I’d also assume that God has done more than you and me, and perhaps from time to time God has corrected you (he certainly has corrected me).

Sure, it makes you feel superior to the trolls and people who take cheap shots at you, but it’s actually not true nor is it remotely grounded in Scripture.

Here’s another one:

“Become the best version of yourself.”

That’s a nice self-help meme that’s floating around in all kinds of circles, but it completely ignores the complexity of human nature, sin and redemption.

For example, I’ve noticed that I seem to be the problem everywhere I go in life, and to simply “be the best version of myself” ignores the challenge I have to “be transformed by the renewing of my mind” or to “become a new creation” (if you read the Scripture, you may recognize those teachings).

Worse, it links up biblical preaching to mindset ideas that are floating out there, making Christianity seem like another branch of pop psychology.

There’s nothing wrong with clarity. You need it.

But if you don’t tether clarity to truth, you end up with a shallow church or, worse, a cult.

Shallow preachers produce shallow followers. When we look at the discipleship crisis we seem to be in, perhaps that’s a reason why.

Solution: Do the hard work of wrestling through the text and finding the truth before you work on how to make the truth clear and understood.

And don’t just get sucked in by some book you just read, YouTube video you just watched, or Instagram post you saw without thinking through it deeply first.

(Powerful) Growing Churches: Clear and True

This is the sweet spot. It’s where every preacher wants to be every week, and where growing churches land pretty much every weekend.

Delivering both true and clear sermons doesn’t guarantee you will grow, but it does position you to grow. In other words, it removes the obstacles that could be in your way as a communicator to communicate clearly with the world you’re trying to reach.

Preachers who produce powerful messages that usher in life change have done the hard work of studying and wrestling with the text and the hard work of wrestling through how to make their idea clear and relevant.

Is it true? Have you wrestled through the biblical text and really come to terms with what God is saying?

Is it clear? Have you done the really hard work of making complicated ideas and application points clear and memorable?

While preaching is a deeply complicated work (Mark Clark and I walk you through many of the nuances of studying deeply and communicating effectively in this era in the Art of Preaching Course), running any message you give through this simple framework can help you see ahead of time.

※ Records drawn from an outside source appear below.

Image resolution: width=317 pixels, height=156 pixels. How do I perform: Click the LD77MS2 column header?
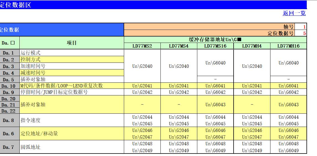pyautogui.click(x=142, y=46)
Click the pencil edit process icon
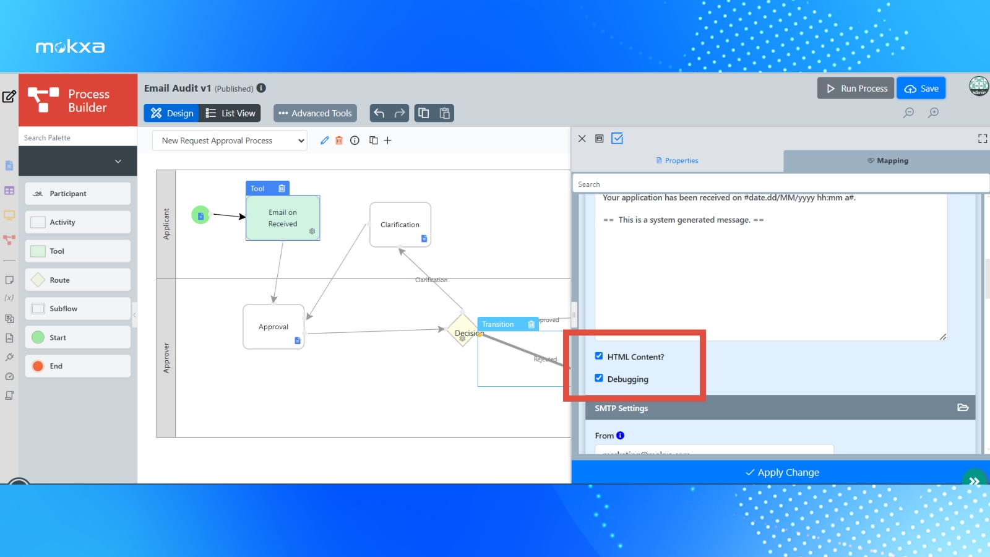Image resolution: width=990 pixels, height=557 pixels. coord(324,140)
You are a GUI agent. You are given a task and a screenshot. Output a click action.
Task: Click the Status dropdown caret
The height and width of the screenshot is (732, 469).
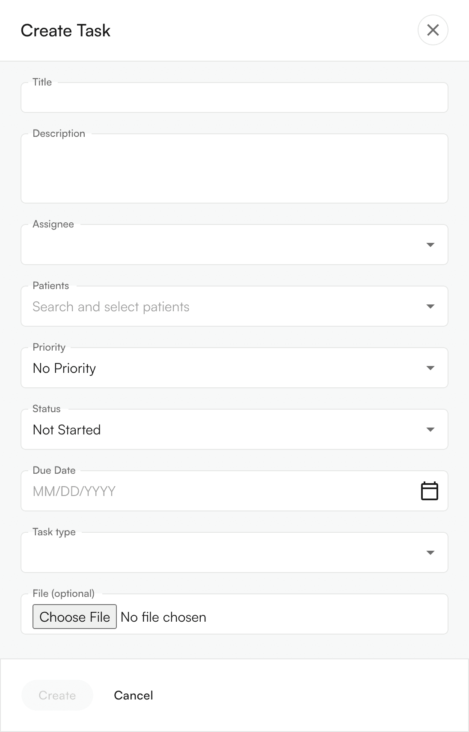(430, 430)
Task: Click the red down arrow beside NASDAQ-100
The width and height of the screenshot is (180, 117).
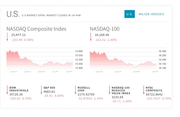Action: tap(91, 37)
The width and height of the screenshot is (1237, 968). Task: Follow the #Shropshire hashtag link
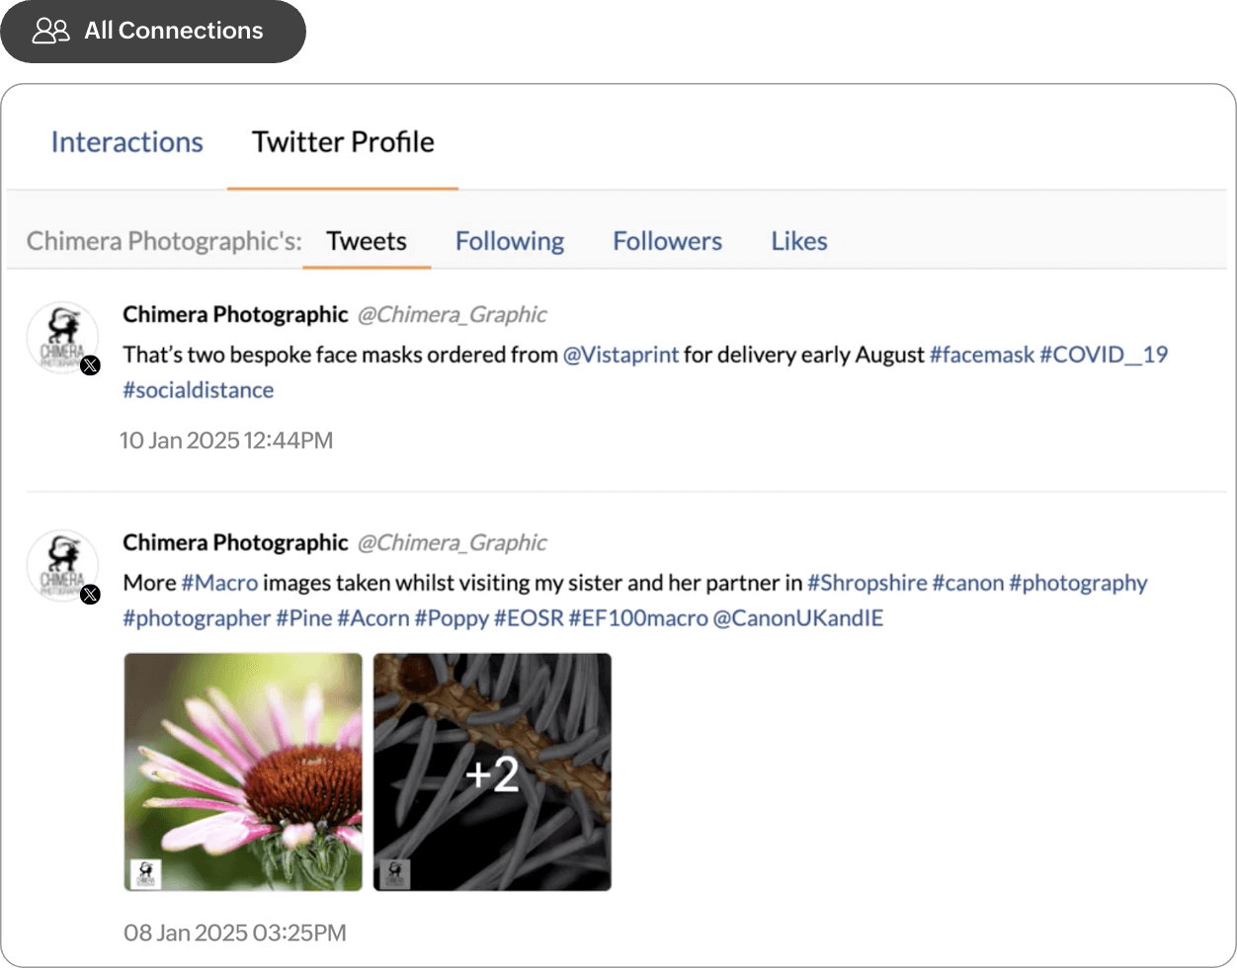(x=866, y=583)
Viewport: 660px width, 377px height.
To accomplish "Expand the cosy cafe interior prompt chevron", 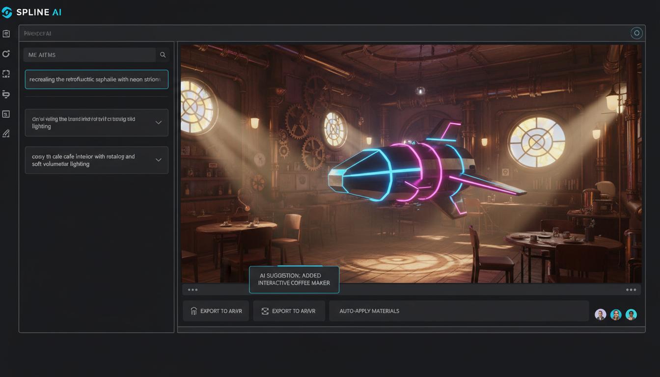I will [158, 160].
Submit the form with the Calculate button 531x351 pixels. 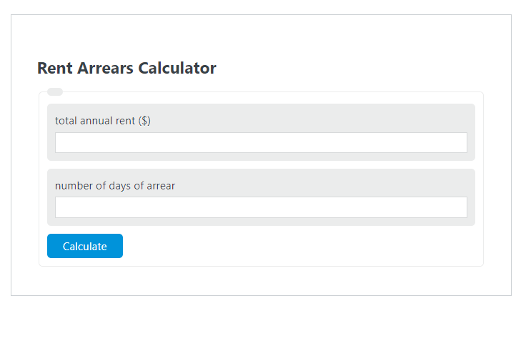coord(84,246)
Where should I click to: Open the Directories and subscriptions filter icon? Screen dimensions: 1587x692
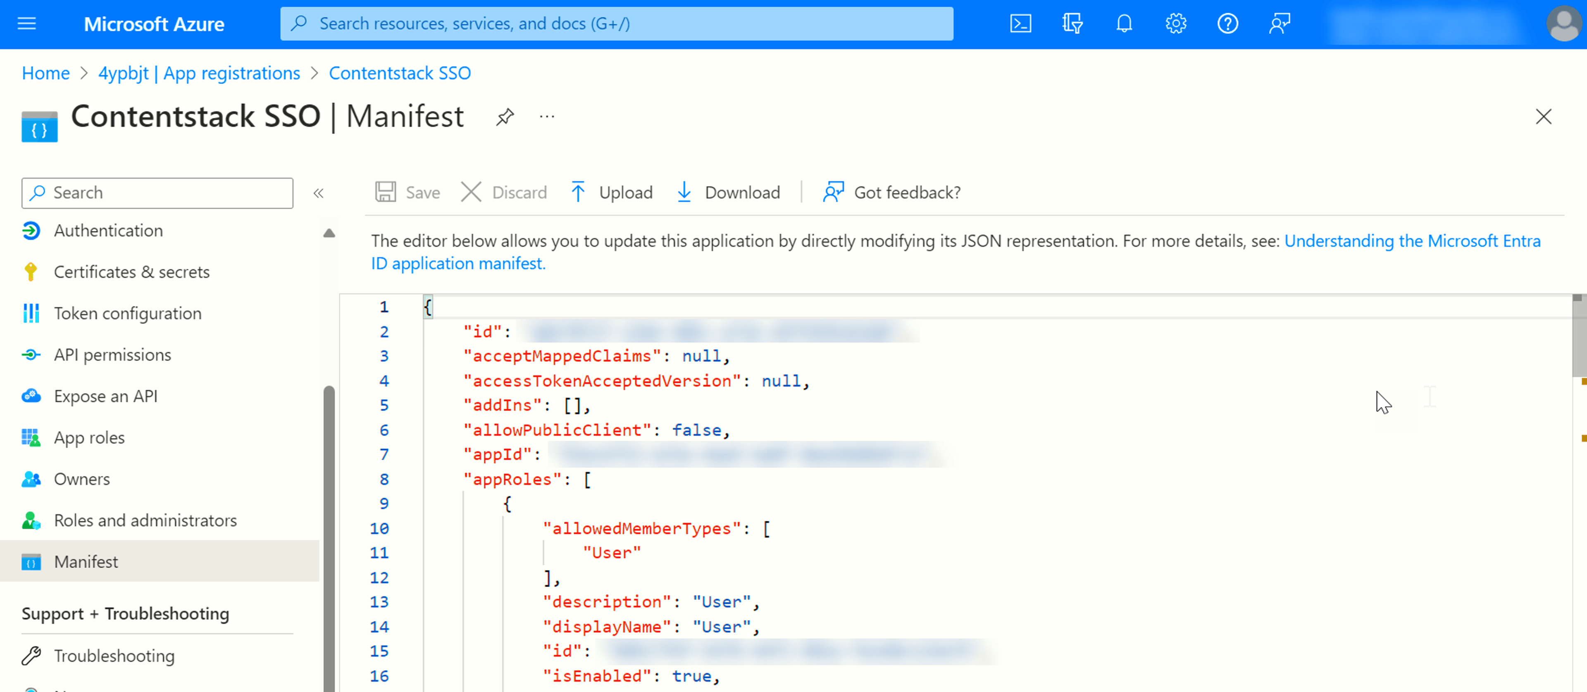point(1072,23)
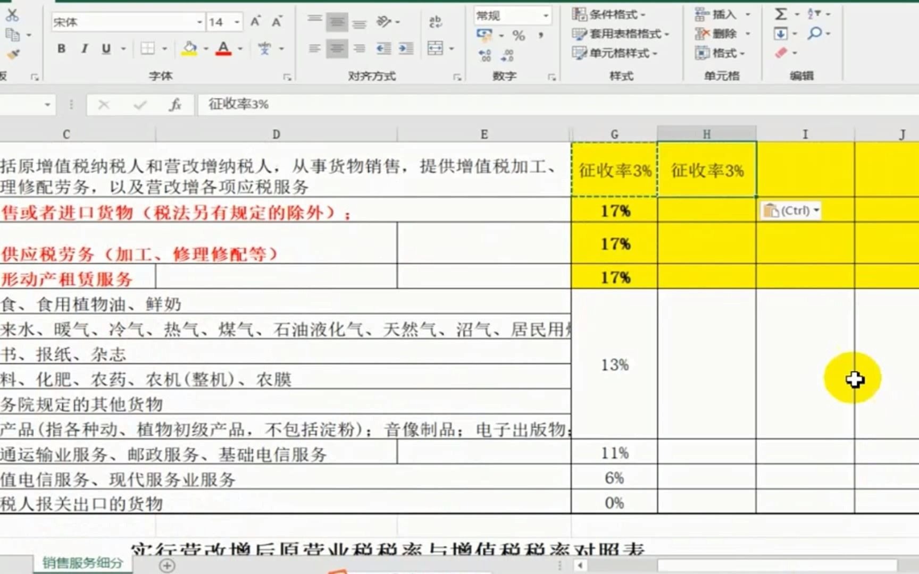The height and width of the screenshot is (574, 919).
Task: Click the Clear eraser icon
Action: click(780, 53)
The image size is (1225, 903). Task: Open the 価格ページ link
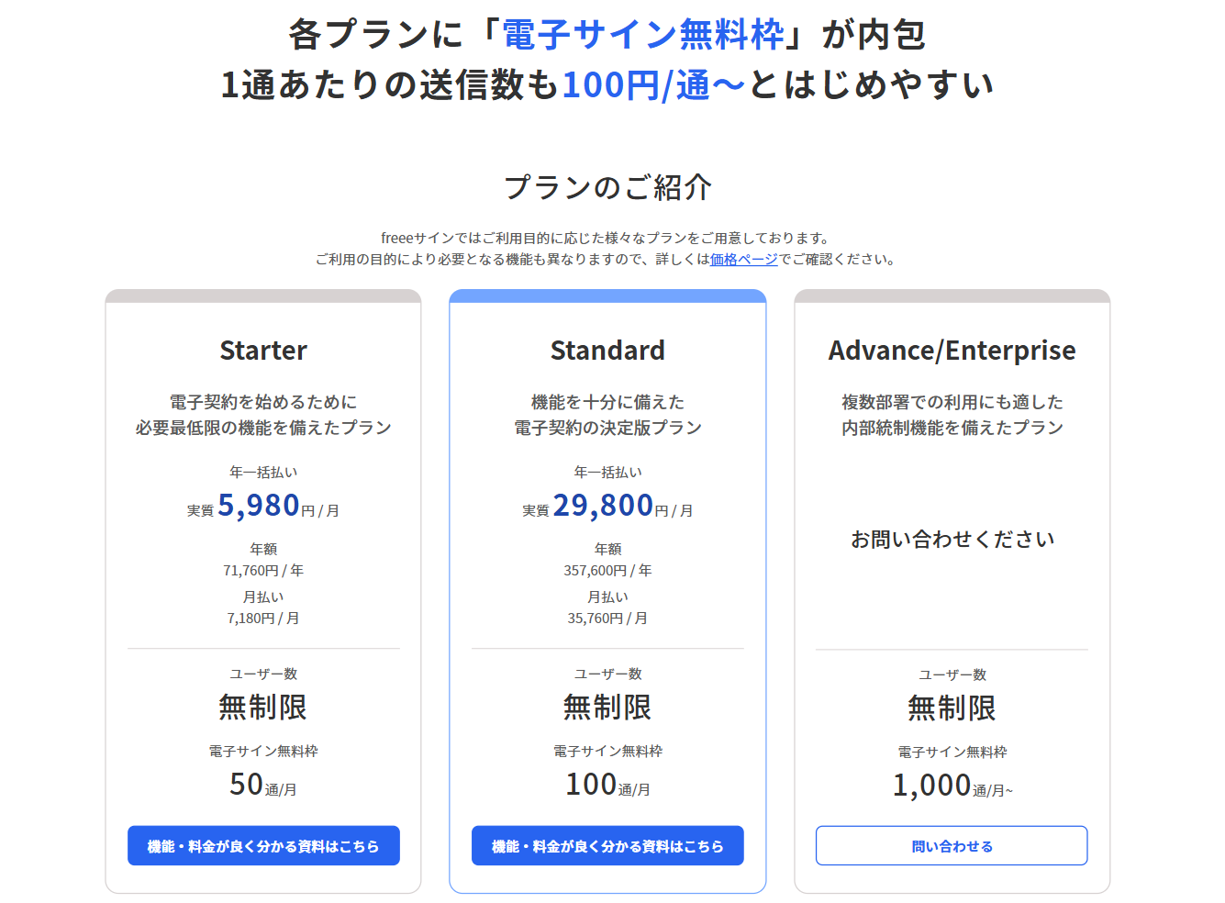coord(743,260)
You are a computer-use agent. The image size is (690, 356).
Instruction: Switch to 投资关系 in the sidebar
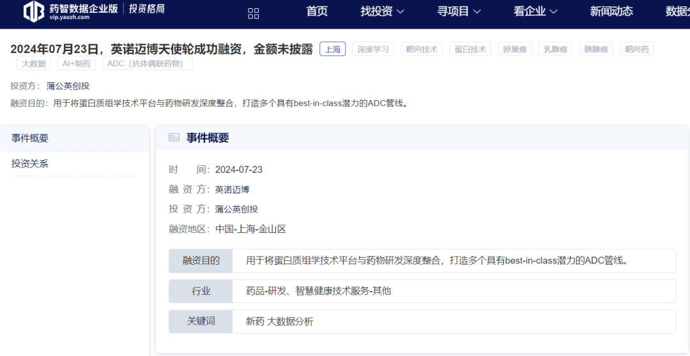[30, 164]
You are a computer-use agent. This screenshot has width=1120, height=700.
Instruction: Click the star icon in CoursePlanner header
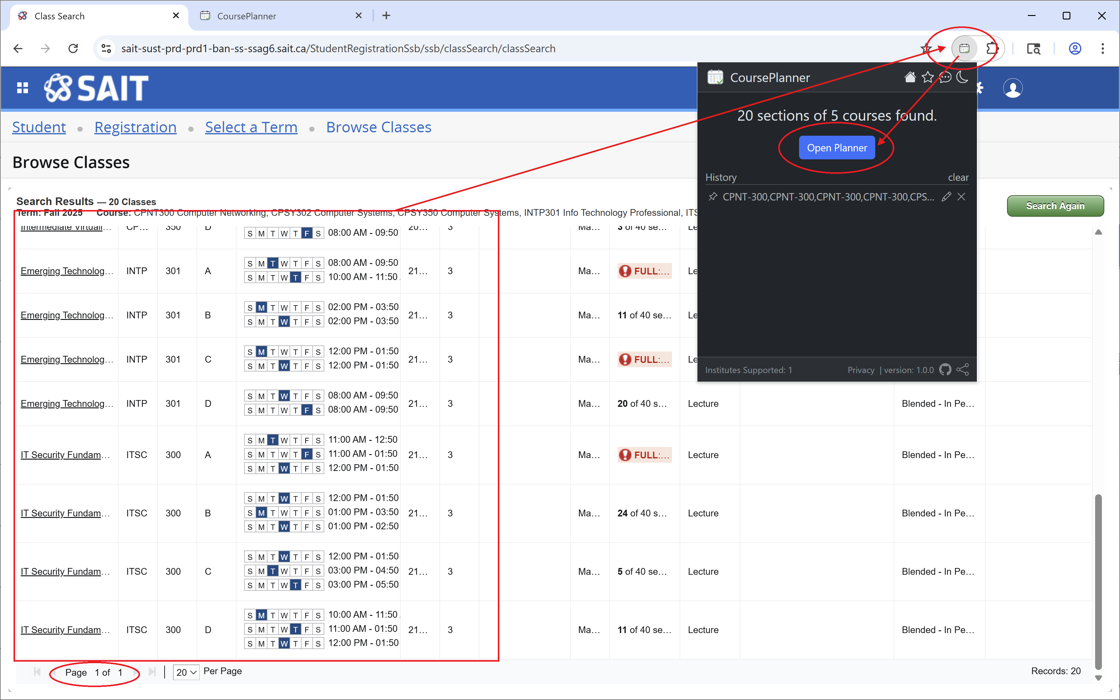click(927, 77)
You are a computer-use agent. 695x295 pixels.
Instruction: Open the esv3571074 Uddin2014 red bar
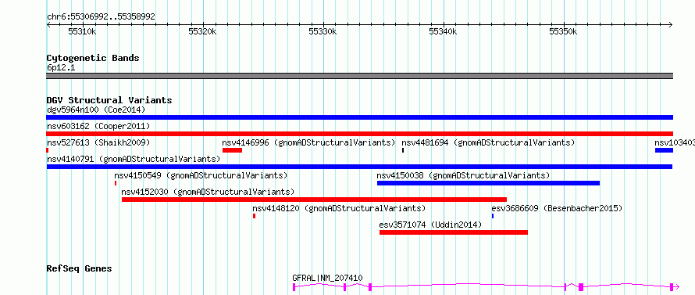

Solution: The best way to do this is to start ahead of time.

Great preaching is like a stew. The longer you let it simmer, the better it gets. Start your message prep early—as in weeks or months early.

If on Thursday morning, you’re still trying to decide what you’re going to say on Sunday morning, you’re preaching might be true, but it won’t be clear. Clarity takes time. It means sorting through 100 ideas to find good ideas and eliminating all of the good ideas until you have the clearest, best idea left standing. Then you preach that.

While it took me a few years to get there, for the last decade I’ve generally been in the habit of outlining an entire sermon series before I preach the first message. That means choosing the biblical texts, figuring out the angle, writing the first message or two, and outlining the remainder. The hardest work is finding a single sentence bottom line for every message ahead of time that clarifies the point of the sermon.

Clarity takes time, and it takes practice.

If you’re not clear, your congregation won’t be either.

As Andy Stanley says, “Mist in the pulpit, fog in the pew.”

If you’re still winging your messages or not putting in the hard work ahead of time (way ahead of time), just know you’re setting yourself up to lead a stagnant or shallow church. And no one wants that. Especially you.

Conversely, if you take the time to work, pray, study, write and find clarity ahead of time, you’ll be amazed at how your messages start to connect.

Using the framework to assess your message as you prepare it will help give you a reasonable idea of where it might land. True and clear puts you in the best position to preach a powerful message and lead a growing church.